**SELECTED TEXT:**

# can I copy parts of DVD's?



## bj nick (Jun 10, 1999)

I'm a teacher and over the years I've collected a few videos and DVD's that I use in my teaching. I would like to be able to create a DVD consisting of excerpts from these DVD's and videos so that they would be easily accesible.

I have a DVD burner, but I know nothing about this area; about copyright issues, if I can burn parts of the DVD as opposed to just copying, etc.

I would appreciate being educated on this- thanks!


----------



## linskyjack (Aug 28, 2004)

Depends on the materials you want to copy. If you could be more specific that would be helpful.


----------



## CouchMaster (May 26, 2003)

If copyright protected then NO, if not YES - legally speaking that is...


----------



## MysticEyes (Mar 30, 2002)

http://www.vcsoftwares.com/dk.html


----------



## Digidave (Jun 5, 2005)

CouchMaster said:


> If copyright protected then NO, if not YES - legally speaking that is...


I could be completely wrong here, but I recall someone(in another forum) talking about it being perfectly legal if it is used for educational purposes.


----------



## bj nick (Jun 10, 1999)

Thanks for the responses, everyone.

I don't know how to be "more specific;" I have some videos and DVD's from which I'd like to extract small sections for teaching purposes. In some cases, it's because I need to eliminate something off-color or inappropriate, usually language. 

For example, a movie about Christopher Columbus I have used for years that shows the voyage in a colorful and exciting way, but smack in the middle of the sequence a sailor says something really risque. I have always skipped ahead, turned down the sound for a second, etc, etc. I have the same problem in other movies (I use a sequence in Spinal Tap, believe it or not, that illustrates a math principle, but I need to excise an F-bomb in the middle of it. 

What I'd like ideally is to have a DVD that shows exactly the excerpts I want in a convenient and accesible way. 

much of the material I'd like to use would definitely be copyright-protected; my usage would be purely educational.

Looks like DVD Knife might be a possibility; I'll give it a try.


----------

**PROVIDED DATA:**
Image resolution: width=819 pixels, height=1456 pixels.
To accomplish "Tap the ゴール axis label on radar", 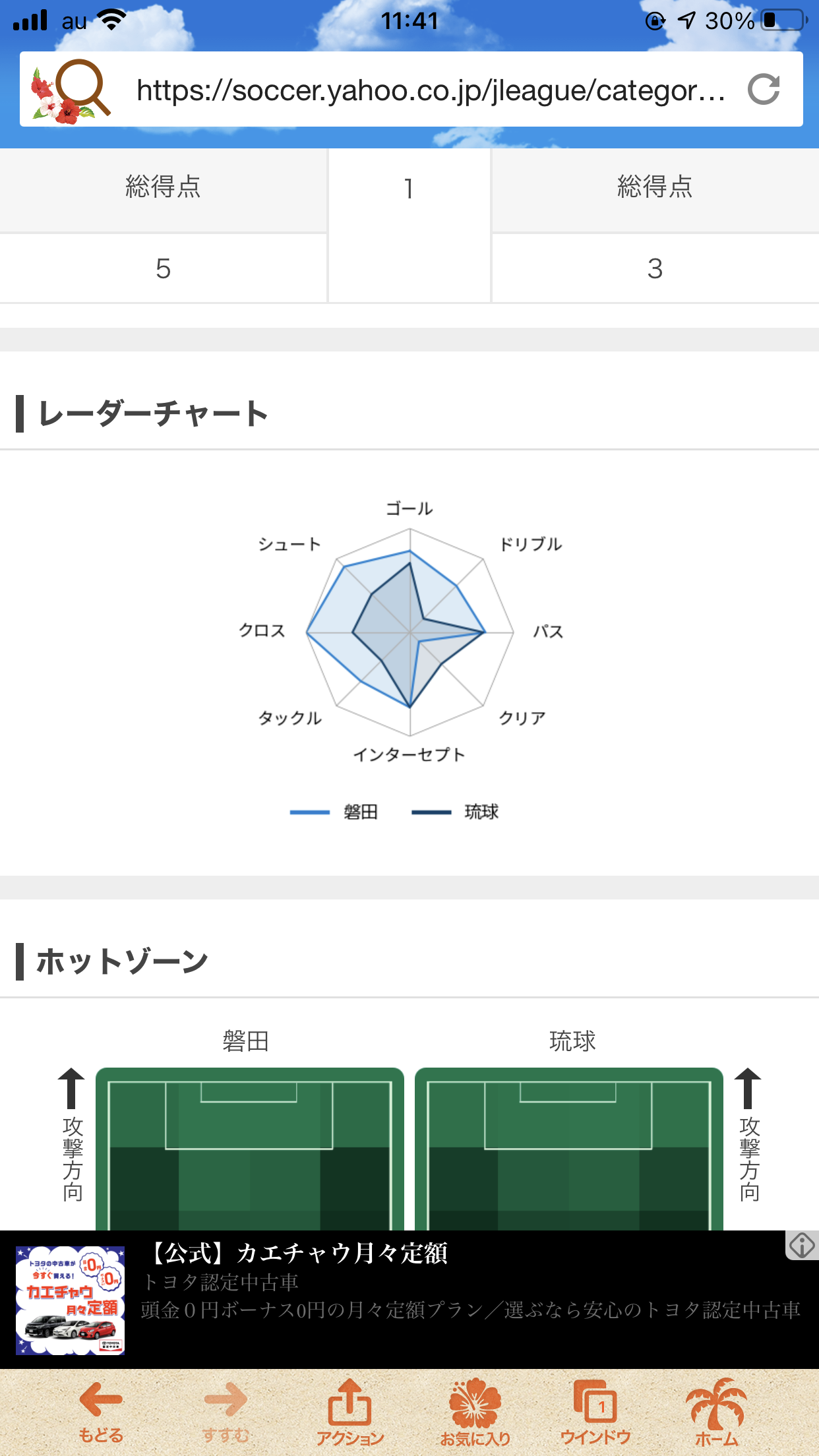I will coord(410,508).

**EXERCISES TO COMPLETE:**
[a] Print the passage from the DVD-copying thread between "much of the" and "give it a try.", inclusive.
[b] In the DVD-copying thread, which movie has a sequence that the teacher uses to illustrate a math principle?

**TASK SOLUTIONS:**
[a]
much of the material I'd like to use would definitely be copyright-protected; my usage would be purely educational.

Looks like DVD Knife might be a possibility; I'll give it a try.

[b] Spinal Tap